E’ arrivato il primo taglio del rating sul debito sovrano irlandese. Ci ha pensato S&P a rompere gli indugi e a manifestare a chiare lettere le sue perplessità sulla complicata situazione finanziaria del paese. L’agenzia di rating ha tagliato il suo giudizio da “AA” ad “A”, lasciandosi lo spazio per ulteriori tagli nel breve periodo.
La bufera, dunque, imperversa ancora sulla zona euro anche dopo le dichiarazioni del cancelliere tedesco Angela Merckel che ha espresso i suoi timori per la sopravvivenza dell’euro. Inoltre, in Irlanda potrebbe aprirsi a breve una pericolosa crisi politica, con le dimissioni del premier Cowen e lo scioglimento del parlamento. Da Dublino fanno anche sapere che Bank of Ireland (ieri sotto pressione come tutto il comparto bancario irlandese con perdite superiori al 20%) dovrebbe essere nazionalizzata.

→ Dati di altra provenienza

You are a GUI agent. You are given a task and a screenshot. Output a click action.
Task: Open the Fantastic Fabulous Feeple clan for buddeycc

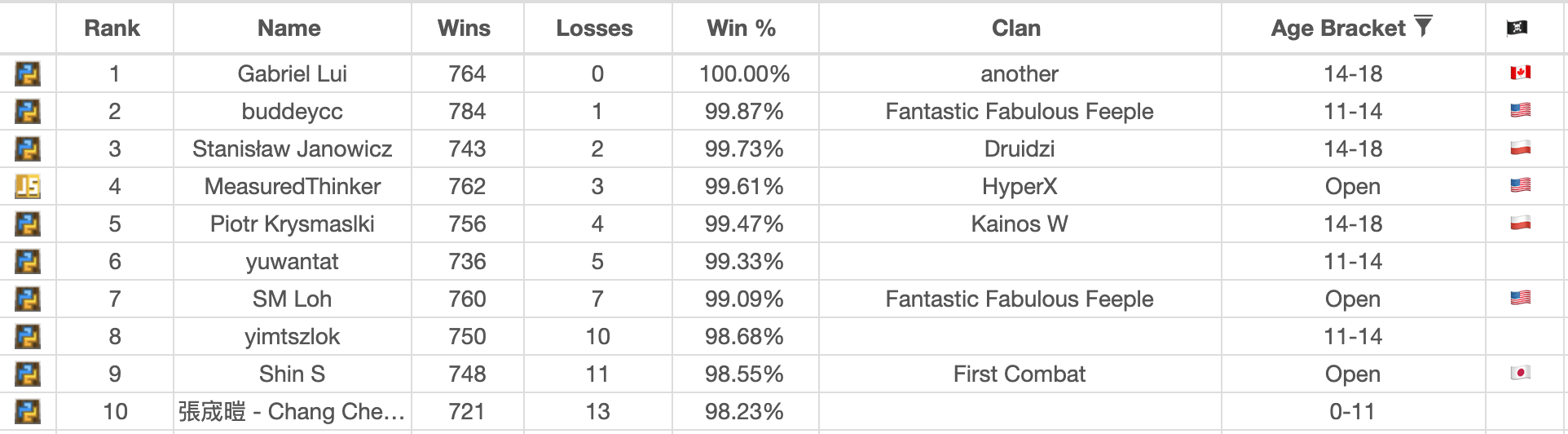(1020, 112)
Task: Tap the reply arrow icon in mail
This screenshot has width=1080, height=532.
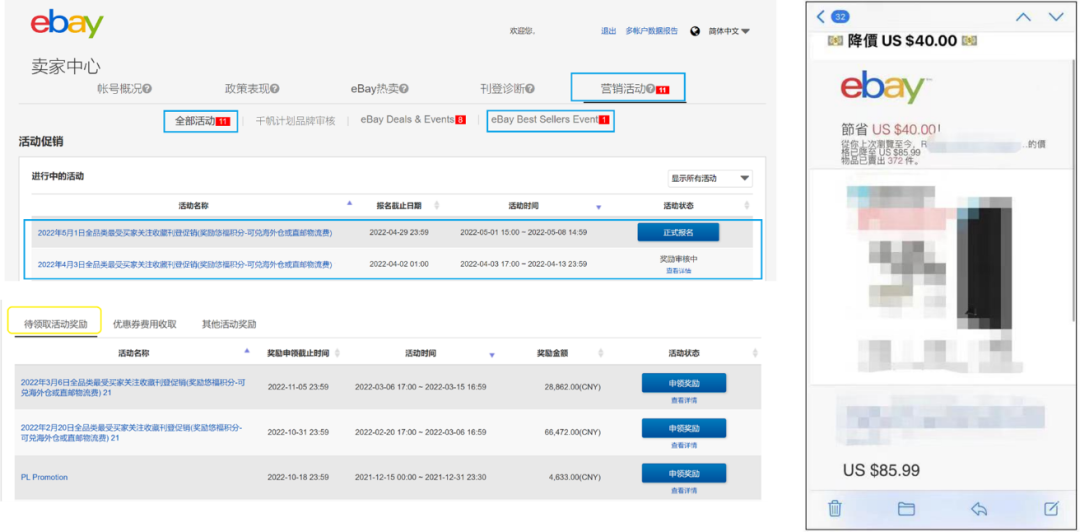Action: tap(979, 508)
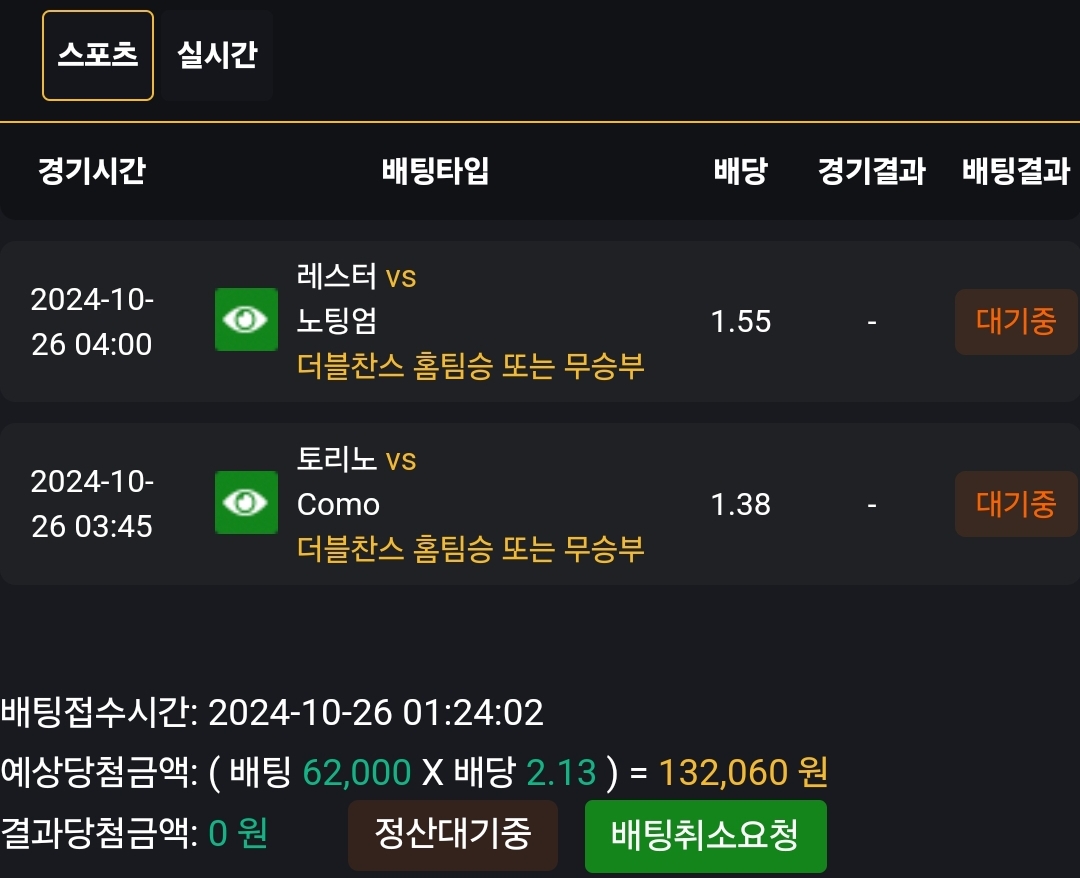Viewport: 1080px width, 878px height.
Task: Click 대기중 status for 레스터 vs 노팅엄
Action: [x=1016, y=322]
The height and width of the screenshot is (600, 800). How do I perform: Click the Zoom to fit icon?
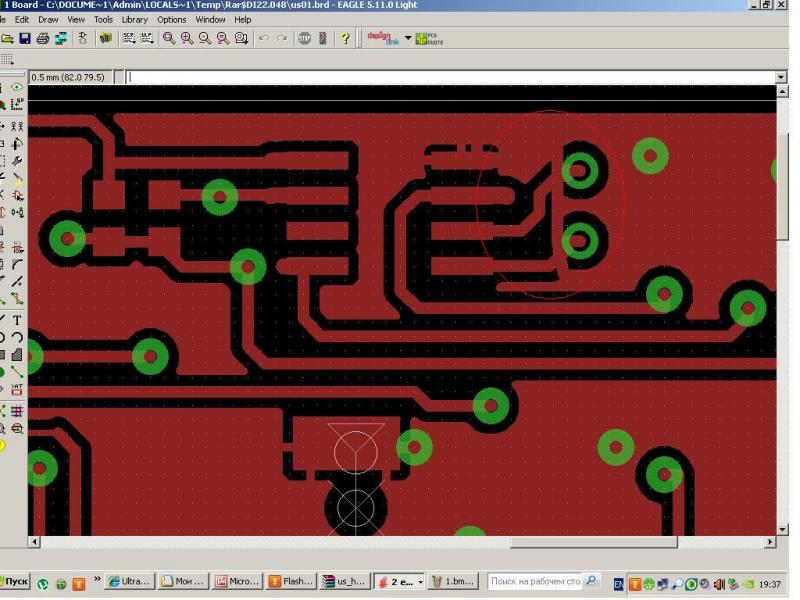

Sul mercato delle valute, l’euro continua nella sua inesorabile discesa. Il cambio euro/dollaro sta proseguendo il suo ribasso anche questa mattina aggiornando nuovi minimi a due mesi in area 1,3350. Anche euro/yen prosegue nel suo ribasso ed è vicino a effettuare il breakdown dei minimi di ieri posti a 110,75. Giù anche eur/chf sotto 1,3280. L’oro resta in area 1.375$ l’oncia.